Credo che Dio voglia incoraggiare la gente, ma spesso ha bisogno di noi per farlo. E, che tu ci creda o no, noi abbiamo ciò di cui gli altri hanno bisogno. Abbiamo lo Spirito di Dio e le sue parole d’amore! La nostra vita può essere influente grazie alla potenza delle nostre parole. Non devono essere profonde né eloquenti, solo parole semplici che vengono incontro al bisogno di amore, speranza, significato o conforto di una persona.

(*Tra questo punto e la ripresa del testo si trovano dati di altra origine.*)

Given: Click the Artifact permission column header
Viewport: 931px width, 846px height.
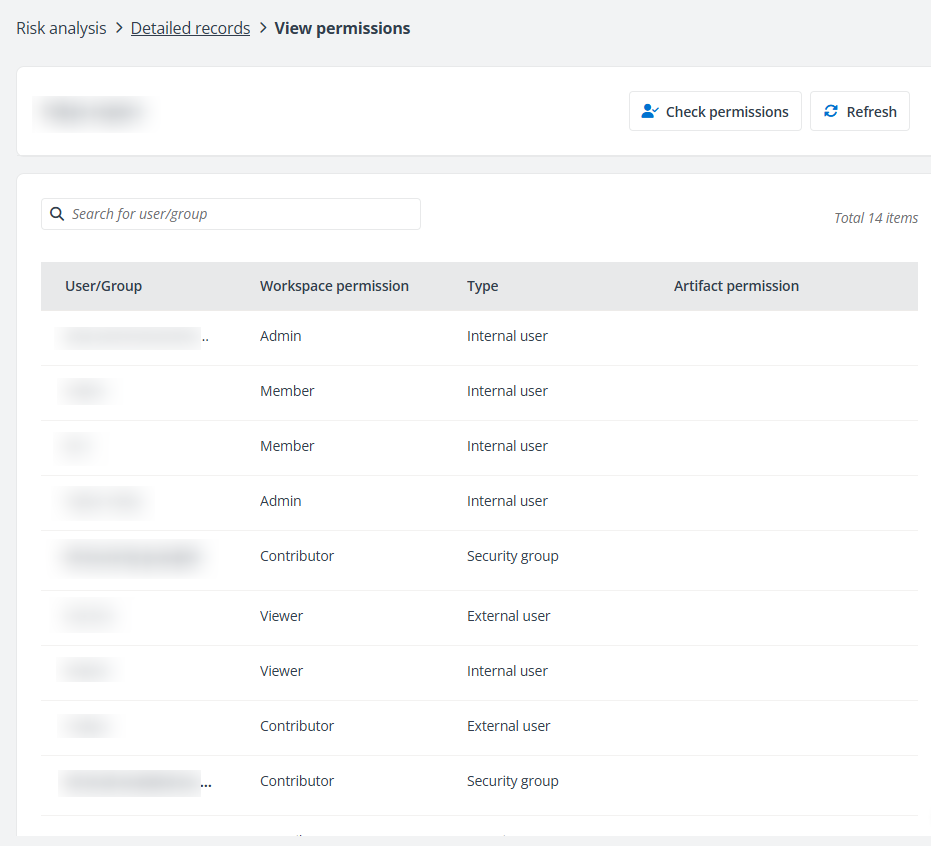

Se ti sembra di non avere tempo, energia, esperienza, o di avere poco da dare, non preoccuparti; siamo in tanti a sentirci così. Ma tutti possiamo dare qualcosa con le nostre parole d’incoraggiamento. Grazie a esse la nostra vita può avere influenza e possiamo diffondere l’amore divino dovunque andiamo. In cinque minuti o meno possiamo fare la differenza a una fermata d’autobus, in metropolitana, in un negozio, al lavoro, a scuola, online, facendo una passeggiata e via di seguito.

C’è una domanda che possiamo farci: «Che cosa posso dire a questa persona, che in qualche modo la possa aiutare? Per sollevare il suo spirito, allietare la sua giornata, farla sentire apprezzata, stimata e meritevole, farla stare bene, farle sentire che quello che fa è importante?» Poi chiediamo al Signore di aiutarci ad avere la fede di dire quello che Lui ci mette nel cuore.